_TEXTO PROPUESTO:_
:::
El último caudillo político se llamó Carlos Salinas de Gortari; el último caudillo intelectual se llamó Octavio Paz. Hoy vivimos en un mundo y en un México postutópico y postcaudillista. Los últimos tres presidentes -desde Zedillo hasta Calderón- nos han dejado un insulso sabor de boca, una sensación de inoperancia y de blanduzca desazón -en el sentido literal: falta de sazón y en el sentido figurado: molestia, desasosiego, falta de motivación. Tal vez nos esté invadiendo una nostalgia del caudillo perdido, una nostalgia por esa sombra de la suprema autoridad. ¿Habrá en el siglo XXI un nuevo Paz sin ogros filantrópicos? No lo sabemos. El futuro del país depende de las verdaderas transformaciones democráticas, del desarrollo de una sociedad civil adulta y de la transparencia y profesionalización del ejercicio político. Tarea nada fácil.
Sin embargo, ver a Paz en su justa medida es una tarea que se impone después de diez años de su desaparición física. En estos diez años, nadie ha podido eclipsar su figura o sustituir su enorme influencia en la cultura mexicana. Tal vez la desaparición del sistema de partido único haya anulado también la figura del intelectual crítico que, conciente o inconscientemente, reproducía los patrones de conducta autoritaria que él mismo criticaba. Paz fue un espejo del sistema que tanto criticó: el piramidal del México prehispánico y el del Estado corporativo del México moderno. Paz reprodujo el autoritarismo institucional, pero produjo una obra poética e intelectual que trasciende su historia personal y quedará en el lenguaje y en la escritura, como quedó la obra de Góngora o de Quevedo, de Vallejo o de Borges, sin importar los errores o aciertos -siempre relativos- perpetrados por dichos autores.
En América Latina, a lo largo del siglo pasado, el escritor, el poeta, el novelista, han tenido que asumir el rol del preceptor moral, del crítico de los sistemas autoritarios y las dictaduras en turno, de ser la conciencia y el portavoz de la sociedad; en suma, funciones extraliterarias más vinculadas al campo de lo social y político que al campo de la creación artística.
:::
_EXTRACTO DE DATOS:_

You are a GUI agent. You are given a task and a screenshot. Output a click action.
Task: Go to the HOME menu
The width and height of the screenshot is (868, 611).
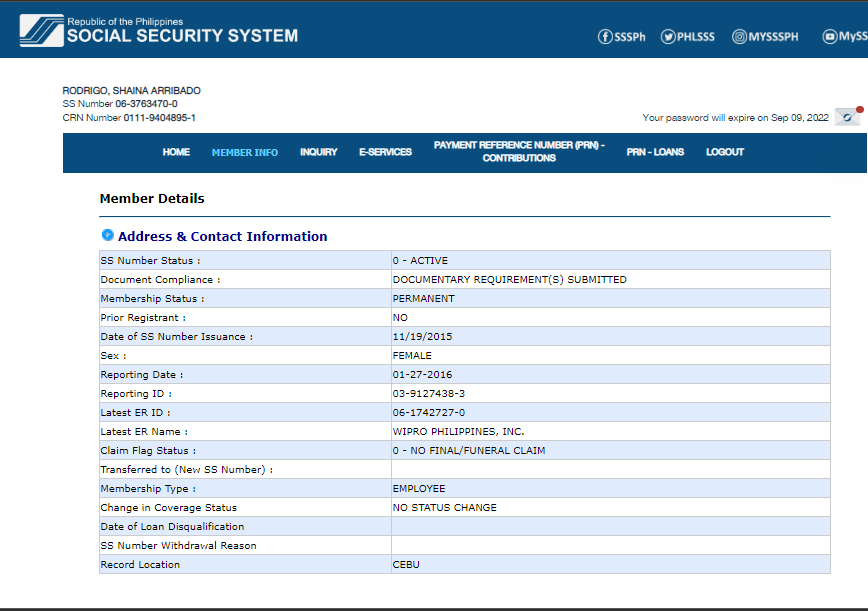pyautogui.click(x=176, y=152)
:::
_EJERCICIO PROPUESTO 1:_ En el texto sobre Octavio Paz, ¿cuántos años han transcurrido desde su desaparición física?
_EJERCICIO PROPUESTO 2:_ Reanuda el texto sobre Octavio Paz y el papel del escritor latinoamericano a partir de su última oración.

_RESPUESTA ESCRITA 1:_ Diez años.

_RESPUESTA ESCRITA 2:_
Esa fue la función que Paz asumió en México. Tal vez esta función social del escritor sea algo propio del mundo latino. Desde la Ilustración francesa hasta el militantismo sartreano; desde José Martí -como gestor de la independencia cubana-, hasta Pablo Neruda, Vargas Llosa o Vicente Huidobro -que, mucho antes que el peruano, tuvo sus veleidades presidenciales-, los intelectuales han sido juez y parte de las fluctuaciones sociales de sus respectivos países. Estas tentaciones políticas de algunos literatos, no siempre fueron buenas para la política y menos buenas aún para la literatura.
Sin embargo, política y poesía han ido de la mano en múltiples momentos de la historia. Lord Byron murió por la libertad de una patria que no era la suya: Grecia; el Rimbaud adolescente participó en la Comuna de París, lo mismo que Baudelaire lo había hecho -aunque por motivos más personales que políticos- en los disturbios de 1848; Dostoievski estuvo involucrado en un atentado contra el Zar; Ezra Pound fue un convencido fascista y combatió contra las democracias occidentales desde su programa de radio Roma; muchos escritores participaron en la Guerra Civil Española defendiendo con sus poemas a la República. Ese fue el caso, entre otros, de Octavio Paz.
La relación de Paz con España es fuerte y arraigada, viene de su abuelo Ireneo Paz, amante de las ideas liberales, autor de novelas históricas al estilo decimonónico, poseedor de una biblioteca donde el niño Octavio se familiarizó con Cervantes, Quevedo y Lope de Vega, entre otros. Por tanto, la tradición de la literatura española es natural en Paz, ya que es un alimento recibido desde los anaqueles de la casa paterna. Quevedo, sobre todo, está presente en su poesía juvenil. Ya en Calamidades y milagros, de los años 30, recurre a un epígrafe de Quevedo: “Nada me desengaña/ el mundo me ha hechizado”, y en Homenaje y profanaciones, de 1960, transcribe íntegro al comienzo del libro, el poema “Amor constante más allá de la muerte”, que se cierra con el famosísimo verso: “polvo serán, más polvo enamorado”. Paz está marcado, y esto no es de poca importancia, por uno de los poetas fundadores de la modernidad en lengua castellana. Quevedo –incluso más que Góngora-, es el gran representante de esa poesía escrita en nuestra lengua que instaura la ironía, la irreverencia, el tema de la muerte y del amor más allá de los cánones y designios cristianos, la incredulidad, la incipiente conciencia crítica del poeta ante el mundo. Después vendrá Machado -del cual toma el concepto, tan paciano, de otredad-, y luego la gran influencia de la generación del 27, con García Lorca, Rafael Alberti y Jorge Guillén, entre otros. Una generación de poetas sonoros, luminosos, musicales, de la que Paz será un gran lector y un buen continuador.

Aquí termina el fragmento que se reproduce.